In that respect, the French example is interesting to analyze. France is one of the most powerful economies in the world, an influential power on the international stage and one of the most developed European countries. However, it highly suffered from the pandemic for very surprising reasons. One of them was the shortage of masks that legitimately angered the population. At first, it is very unlikely to think that such a well-off country is not able to produce enough masks for a quite limited population. Le Monde, a famous French newspaper, revealed that over the years the successive governments decided not to renew the expensive reserves of masks and to rely on the international trade capacities in the case of a pandemic with a production-based in China and partnerships agreements. The strategy failed as, in times of crisis, nation-states tend to look after the safety and the health of their citizens or to pursue their national interests. As a result, the masks never came and French doctors were forced to tinker their own equipment themselves. France even had to receive help from countries like Morocco with massive importations to face the health crisis.
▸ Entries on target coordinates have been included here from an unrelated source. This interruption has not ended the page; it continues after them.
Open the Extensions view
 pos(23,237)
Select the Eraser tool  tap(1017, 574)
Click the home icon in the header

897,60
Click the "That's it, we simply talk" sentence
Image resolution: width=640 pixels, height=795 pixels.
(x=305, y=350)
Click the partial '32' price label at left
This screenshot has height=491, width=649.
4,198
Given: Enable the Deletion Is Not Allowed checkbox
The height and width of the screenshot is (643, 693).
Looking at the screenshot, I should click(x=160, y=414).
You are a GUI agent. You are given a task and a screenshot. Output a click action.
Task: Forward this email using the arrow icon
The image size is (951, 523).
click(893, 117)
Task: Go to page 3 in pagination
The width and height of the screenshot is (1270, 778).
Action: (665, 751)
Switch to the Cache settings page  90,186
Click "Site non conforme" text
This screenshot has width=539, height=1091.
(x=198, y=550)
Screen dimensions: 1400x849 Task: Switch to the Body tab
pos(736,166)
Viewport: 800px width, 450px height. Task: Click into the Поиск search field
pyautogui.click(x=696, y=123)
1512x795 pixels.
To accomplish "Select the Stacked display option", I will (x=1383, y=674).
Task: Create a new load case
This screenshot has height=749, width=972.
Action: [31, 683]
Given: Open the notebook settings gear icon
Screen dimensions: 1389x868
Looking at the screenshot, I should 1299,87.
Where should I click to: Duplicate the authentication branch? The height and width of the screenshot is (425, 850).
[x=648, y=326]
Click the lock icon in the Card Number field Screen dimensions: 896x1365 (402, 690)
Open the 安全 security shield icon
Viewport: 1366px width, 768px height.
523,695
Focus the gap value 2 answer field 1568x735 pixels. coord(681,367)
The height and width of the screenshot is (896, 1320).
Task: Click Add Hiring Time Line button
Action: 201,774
Regarding health, the United States is not better off; according to the Department of Commerce, 80% of the antibiotics used in the country are imported from China. These situations may look bizarre and even upside-down, but it is only the logical consequence of the policies of globalized liberalization with the relocation of vital industries to foreign nations.
No wonder why the countries who handled the best the pandemic were the ones who kept their industrial power and capabilities like Germany or Israel (whose self-reliance for food and health is a matter of national security since its independence).
Various world leaders, considered as liberals, even announced the need to bring back industries to ensure economic independence in the most important categories of the economy. Such moves sound just reasonable but it represents a major backlash for globalists as the Western World would go back to some kind of protectionism.
Globalization is a dream. A beautiful dream. But as long as nations would not find a way to create an effective political system to regulate international trade, domestic industries are still a high necessity for every country. And it is not only an economic issue when people’s lives are at stake.